Oliver Dowden tried to laugh off the new criticism levelled at Boris Johnson after the prime minister stopped short of actually apologising for Tory sleaze on Sunday.
Johnson admitted that he “could have handled it better”, which was the closest he has come to actually saying sorry over the government’s brief attempts to overhaul the MPs’ watchdog and relieve Tory MP Owen Paterson of his punishment for breaking lobbying rules a few weeks ago.
Dowden, the co-chairman of the Conservative Party, then defended Johnson to Sky News’ Kay Burley on Monday morning and said the government acknowledged it had made mistakes.
Burley pointed out that the prime minister has still not actually said sorry for trying to remove the MPs’ disciplinary process, to which Dowden laughed and said: “I think you begin to argue about semantics on this.
“The prime minister has said he regrets it, he said mistakes were made.
“But really the prime minister’s focus is actually [government].”
He claimed people have “accepted what we said” about making a mistake and now want the government to be focusing on the “job at hand” like tackling global warming and prioritising the booster jab rollout.
Burley continued: “The point is that the prime minister has not said sorry – you, for the first time as a party, are six points behind Labour for the first time since Keir Starmer got into office.
“That is the public giving you guys a bloody nose saying, ‘don’t treat us like mugs because we’re not’.
“The least you could say is that you didn’t mean to undermine the standards system even if that’s what you did.”
But Dowden maintained that as Johnson has acknowledged mistakes were made, “that’s effectively the same thing as an apology”.
He continued: “We’ve accepted that we’re going to pursue a different course and actually you’ll see from the motion that’s before Parliament today that we are accepting the standards’ recommendations.”
MPs will be voting on whether to remove the amendment to the Standards Committee on Monday afternoon.
He later told BBC Breakfast that the whole sleaze saga began when there was a “conflation between two separate issues”, referring to the specific case of Owen Paterson and the review of the MPs’ disciplinary process.

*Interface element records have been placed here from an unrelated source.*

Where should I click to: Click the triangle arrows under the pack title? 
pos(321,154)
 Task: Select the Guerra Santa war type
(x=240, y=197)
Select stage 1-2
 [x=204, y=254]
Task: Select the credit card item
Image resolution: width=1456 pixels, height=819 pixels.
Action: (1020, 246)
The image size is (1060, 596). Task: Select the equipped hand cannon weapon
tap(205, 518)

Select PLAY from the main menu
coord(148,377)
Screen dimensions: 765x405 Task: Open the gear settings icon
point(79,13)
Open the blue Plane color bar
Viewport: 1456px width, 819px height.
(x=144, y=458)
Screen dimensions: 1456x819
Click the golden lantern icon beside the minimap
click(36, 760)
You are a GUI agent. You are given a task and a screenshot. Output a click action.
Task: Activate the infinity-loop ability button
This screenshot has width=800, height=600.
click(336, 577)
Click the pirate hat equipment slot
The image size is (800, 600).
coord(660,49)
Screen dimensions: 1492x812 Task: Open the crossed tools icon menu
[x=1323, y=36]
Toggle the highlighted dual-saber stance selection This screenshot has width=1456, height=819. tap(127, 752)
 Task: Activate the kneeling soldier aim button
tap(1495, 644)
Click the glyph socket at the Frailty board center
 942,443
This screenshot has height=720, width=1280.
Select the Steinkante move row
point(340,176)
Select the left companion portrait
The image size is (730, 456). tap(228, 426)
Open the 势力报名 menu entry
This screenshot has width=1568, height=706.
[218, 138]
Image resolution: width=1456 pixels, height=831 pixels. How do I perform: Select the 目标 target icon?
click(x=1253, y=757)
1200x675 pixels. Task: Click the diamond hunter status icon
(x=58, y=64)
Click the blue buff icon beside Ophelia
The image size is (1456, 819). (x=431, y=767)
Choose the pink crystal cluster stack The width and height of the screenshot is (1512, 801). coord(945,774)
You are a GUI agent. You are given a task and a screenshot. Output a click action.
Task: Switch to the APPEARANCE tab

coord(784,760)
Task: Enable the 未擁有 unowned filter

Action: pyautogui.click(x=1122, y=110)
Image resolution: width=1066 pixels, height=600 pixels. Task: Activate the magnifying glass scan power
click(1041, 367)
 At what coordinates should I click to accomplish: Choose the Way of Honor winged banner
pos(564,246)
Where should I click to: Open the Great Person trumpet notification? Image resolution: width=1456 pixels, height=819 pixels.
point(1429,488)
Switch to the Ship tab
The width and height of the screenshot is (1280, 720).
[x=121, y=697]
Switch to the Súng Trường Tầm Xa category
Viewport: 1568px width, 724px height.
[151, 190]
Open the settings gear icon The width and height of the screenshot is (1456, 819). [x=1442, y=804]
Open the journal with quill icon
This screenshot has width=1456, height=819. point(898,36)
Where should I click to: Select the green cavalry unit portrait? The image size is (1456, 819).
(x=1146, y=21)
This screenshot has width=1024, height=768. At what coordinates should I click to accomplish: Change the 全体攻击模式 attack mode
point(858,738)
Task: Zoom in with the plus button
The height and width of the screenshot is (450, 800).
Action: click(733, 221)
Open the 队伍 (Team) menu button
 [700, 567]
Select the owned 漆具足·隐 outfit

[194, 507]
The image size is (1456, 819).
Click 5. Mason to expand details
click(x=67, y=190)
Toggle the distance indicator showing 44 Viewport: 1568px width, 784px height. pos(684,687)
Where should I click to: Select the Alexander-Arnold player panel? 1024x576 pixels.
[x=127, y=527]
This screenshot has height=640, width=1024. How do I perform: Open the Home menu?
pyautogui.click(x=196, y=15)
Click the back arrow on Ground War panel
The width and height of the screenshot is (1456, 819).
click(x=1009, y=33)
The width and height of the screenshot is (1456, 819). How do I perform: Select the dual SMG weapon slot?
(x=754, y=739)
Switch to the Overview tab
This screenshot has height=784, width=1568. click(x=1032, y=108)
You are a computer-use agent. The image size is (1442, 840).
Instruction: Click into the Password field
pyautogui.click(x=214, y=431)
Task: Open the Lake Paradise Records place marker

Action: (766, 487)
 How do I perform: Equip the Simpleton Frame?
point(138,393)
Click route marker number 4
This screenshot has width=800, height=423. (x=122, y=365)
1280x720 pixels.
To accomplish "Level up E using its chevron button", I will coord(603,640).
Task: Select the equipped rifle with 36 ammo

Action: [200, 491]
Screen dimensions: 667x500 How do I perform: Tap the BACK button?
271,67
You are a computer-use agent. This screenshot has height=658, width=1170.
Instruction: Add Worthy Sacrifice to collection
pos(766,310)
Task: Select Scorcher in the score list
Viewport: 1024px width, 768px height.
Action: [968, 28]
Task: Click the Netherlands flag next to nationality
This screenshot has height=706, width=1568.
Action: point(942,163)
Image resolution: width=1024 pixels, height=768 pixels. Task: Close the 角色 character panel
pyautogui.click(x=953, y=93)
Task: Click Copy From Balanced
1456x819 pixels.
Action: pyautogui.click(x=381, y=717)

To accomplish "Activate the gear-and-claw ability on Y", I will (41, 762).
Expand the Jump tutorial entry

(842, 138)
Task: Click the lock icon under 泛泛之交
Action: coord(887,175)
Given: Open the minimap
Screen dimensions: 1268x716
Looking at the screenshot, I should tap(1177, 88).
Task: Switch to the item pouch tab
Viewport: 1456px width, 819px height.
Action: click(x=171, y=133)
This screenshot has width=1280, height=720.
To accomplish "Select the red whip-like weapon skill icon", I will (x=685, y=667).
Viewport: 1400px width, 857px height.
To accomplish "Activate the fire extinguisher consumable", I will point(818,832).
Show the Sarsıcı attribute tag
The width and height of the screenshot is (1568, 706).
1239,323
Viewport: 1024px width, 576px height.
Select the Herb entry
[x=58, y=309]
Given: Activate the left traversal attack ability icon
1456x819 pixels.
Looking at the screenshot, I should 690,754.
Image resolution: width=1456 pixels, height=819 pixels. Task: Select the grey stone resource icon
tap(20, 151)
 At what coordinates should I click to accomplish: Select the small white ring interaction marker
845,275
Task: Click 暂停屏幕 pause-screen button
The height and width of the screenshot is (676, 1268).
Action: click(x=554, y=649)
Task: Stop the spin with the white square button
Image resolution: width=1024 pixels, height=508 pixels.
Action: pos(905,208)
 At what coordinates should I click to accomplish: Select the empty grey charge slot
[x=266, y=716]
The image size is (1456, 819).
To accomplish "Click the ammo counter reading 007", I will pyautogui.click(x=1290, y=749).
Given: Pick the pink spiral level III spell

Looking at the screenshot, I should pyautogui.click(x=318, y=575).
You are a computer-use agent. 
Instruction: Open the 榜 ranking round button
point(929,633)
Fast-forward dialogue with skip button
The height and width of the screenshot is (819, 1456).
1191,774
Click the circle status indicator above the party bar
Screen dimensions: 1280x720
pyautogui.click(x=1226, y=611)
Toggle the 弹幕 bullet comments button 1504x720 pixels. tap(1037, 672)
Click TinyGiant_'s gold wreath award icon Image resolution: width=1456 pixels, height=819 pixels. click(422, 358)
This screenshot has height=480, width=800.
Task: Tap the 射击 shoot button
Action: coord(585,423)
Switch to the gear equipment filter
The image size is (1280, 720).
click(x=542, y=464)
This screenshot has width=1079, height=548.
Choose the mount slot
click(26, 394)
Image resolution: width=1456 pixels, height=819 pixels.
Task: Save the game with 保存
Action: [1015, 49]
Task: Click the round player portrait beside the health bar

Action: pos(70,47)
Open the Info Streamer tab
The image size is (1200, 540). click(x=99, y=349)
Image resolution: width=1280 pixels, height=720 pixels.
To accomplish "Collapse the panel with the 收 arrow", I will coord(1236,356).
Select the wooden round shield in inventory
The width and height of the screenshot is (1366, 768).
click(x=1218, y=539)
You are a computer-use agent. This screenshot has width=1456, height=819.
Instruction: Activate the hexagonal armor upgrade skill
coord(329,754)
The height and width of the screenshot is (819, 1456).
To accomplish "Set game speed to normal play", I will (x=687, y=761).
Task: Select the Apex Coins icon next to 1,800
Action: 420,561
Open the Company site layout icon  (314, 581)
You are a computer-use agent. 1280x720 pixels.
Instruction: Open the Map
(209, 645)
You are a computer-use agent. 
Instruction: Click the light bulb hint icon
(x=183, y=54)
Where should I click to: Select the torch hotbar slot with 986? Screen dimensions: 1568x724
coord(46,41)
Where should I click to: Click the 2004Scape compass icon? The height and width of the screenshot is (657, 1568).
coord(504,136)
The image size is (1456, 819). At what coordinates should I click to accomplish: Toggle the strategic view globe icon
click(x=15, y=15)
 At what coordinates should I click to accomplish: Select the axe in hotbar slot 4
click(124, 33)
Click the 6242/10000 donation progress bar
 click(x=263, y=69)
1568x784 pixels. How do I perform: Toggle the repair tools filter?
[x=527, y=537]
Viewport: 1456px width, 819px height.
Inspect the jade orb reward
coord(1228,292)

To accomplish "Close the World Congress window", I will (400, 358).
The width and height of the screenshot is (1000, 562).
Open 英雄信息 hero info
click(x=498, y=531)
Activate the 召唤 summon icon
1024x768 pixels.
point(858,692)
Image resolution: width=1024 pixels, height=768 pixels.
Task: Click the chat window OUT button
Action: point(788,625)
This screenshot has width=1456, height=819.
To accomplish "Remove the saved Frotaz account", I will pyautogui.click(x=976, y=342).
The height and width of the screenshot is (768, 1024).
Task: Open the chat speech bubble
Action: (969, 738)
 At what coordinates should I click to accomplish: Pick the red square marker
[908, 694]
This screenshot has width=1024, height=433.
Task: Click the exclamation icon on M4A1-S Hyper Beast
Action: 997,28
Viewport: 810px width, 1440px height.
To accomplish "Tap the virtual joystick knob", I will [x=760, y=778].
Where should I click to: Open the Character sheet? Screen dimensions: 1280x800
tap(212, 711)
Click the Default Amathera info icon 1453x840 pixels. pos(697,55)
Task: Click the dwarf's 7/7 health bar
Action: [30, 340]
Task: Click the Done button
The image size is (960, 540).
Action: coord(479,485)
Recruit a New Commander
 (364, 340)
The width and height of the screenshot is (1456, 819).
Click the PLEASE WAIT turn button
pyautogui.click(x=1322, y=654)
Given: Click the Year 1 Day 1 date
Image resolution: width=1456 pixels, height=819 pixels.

BBC presenter Dan Walker asked: “Do politicians say sorry anymore? Sorry is a word that goes a long way sometimes.”
Dowden said: “Yes I agree, and I think in essence, if you listen to what the prime minister said, ’we’ve made mistakes and we’ve accepted that.
“We’re moving on and that’s exactly what you’re seeing with the motion in Parliament today.”
The Tory Party co-chair continued having to push back against similar questions as he spoke to LBC, promising that “the government is not sleaze-ridden”.
When Nick Ferrari pointed out that the sleaze allegations are still coming to the surface weeks after the Paterson case first came to light, Dowden simply dismissed it as part of the “news cycle”.
Again dismissing the prime minister’s lack of apology, he told LBC: “We’re in danger of arguing on a pinhead on all this.”